Saved data entries
Segment Open

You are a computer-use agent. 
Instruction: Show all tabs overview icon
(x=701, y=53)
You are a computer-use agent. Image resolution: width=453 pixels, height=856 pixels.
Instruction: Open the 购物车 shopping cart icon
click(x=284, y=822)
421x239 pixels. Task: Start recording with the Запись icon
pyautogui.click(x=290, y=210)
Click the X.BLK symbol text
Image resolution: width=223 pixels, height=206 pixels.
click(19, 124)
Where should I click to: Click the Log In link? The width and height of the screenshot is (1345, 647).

Segment Closed
Segment Open

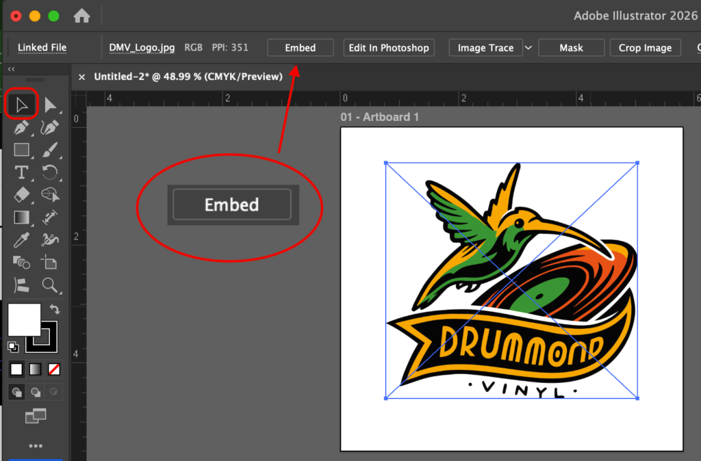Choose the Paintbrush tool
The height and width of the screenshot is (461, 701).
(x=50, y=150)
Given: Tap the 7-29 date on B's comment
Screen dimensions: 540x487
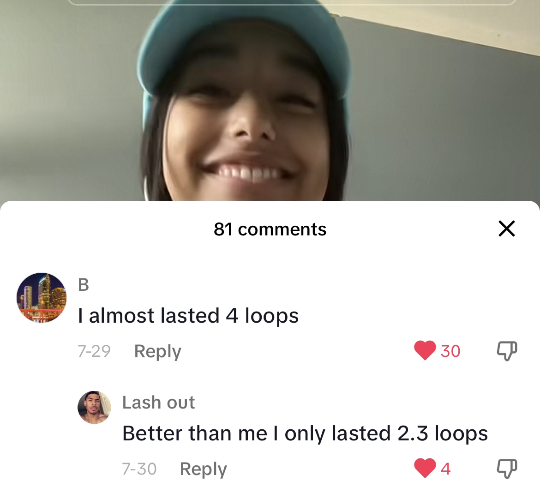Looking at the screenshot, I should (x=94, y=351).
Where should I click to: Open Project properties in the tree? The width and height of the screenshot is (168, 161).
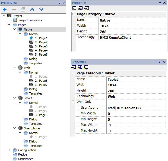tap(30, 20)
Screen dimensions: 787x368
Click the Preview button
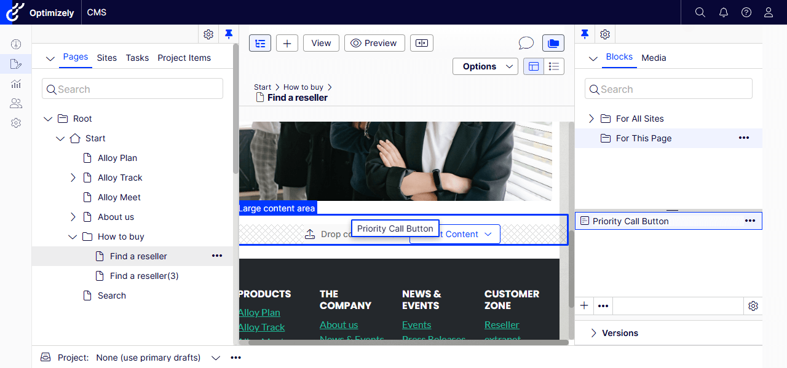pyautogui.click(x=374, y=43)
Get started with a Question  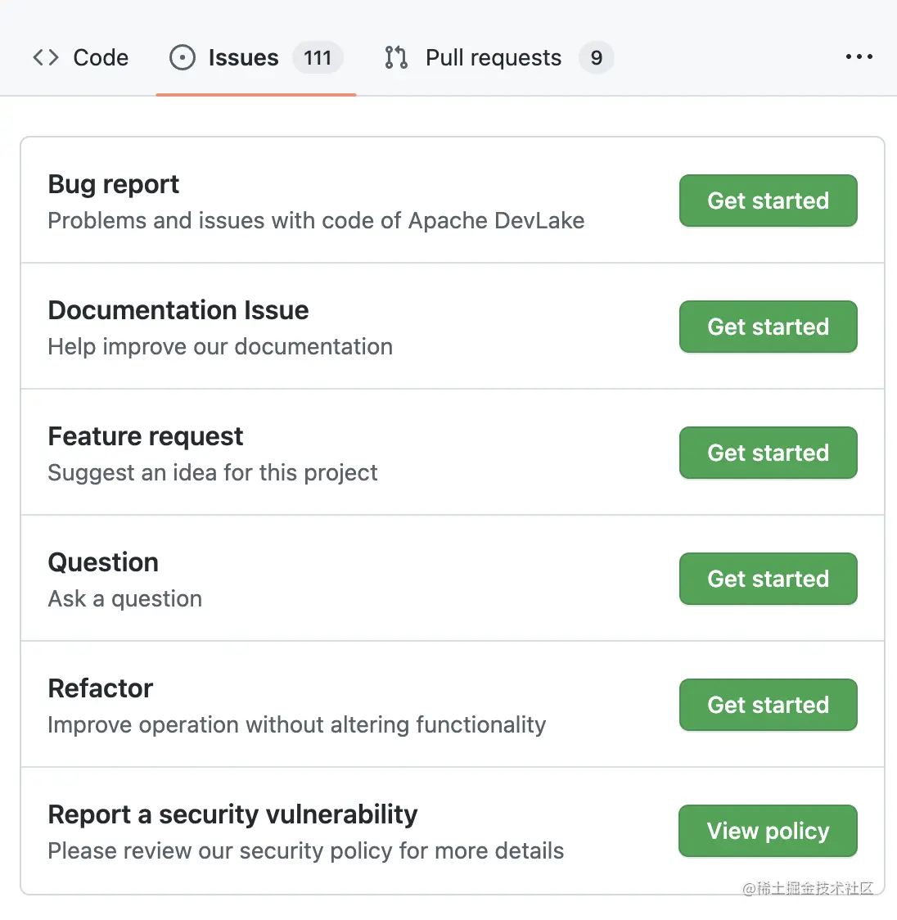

Segment Closed

▶ [Work item]: Look for the word "computer". Copy out every line of the data that has it.

▶ [Response to the exercise]:
You are a computer-use agent. 
You are a computer-use agent. Image resolution: width=453 pixels, height=856 pixels.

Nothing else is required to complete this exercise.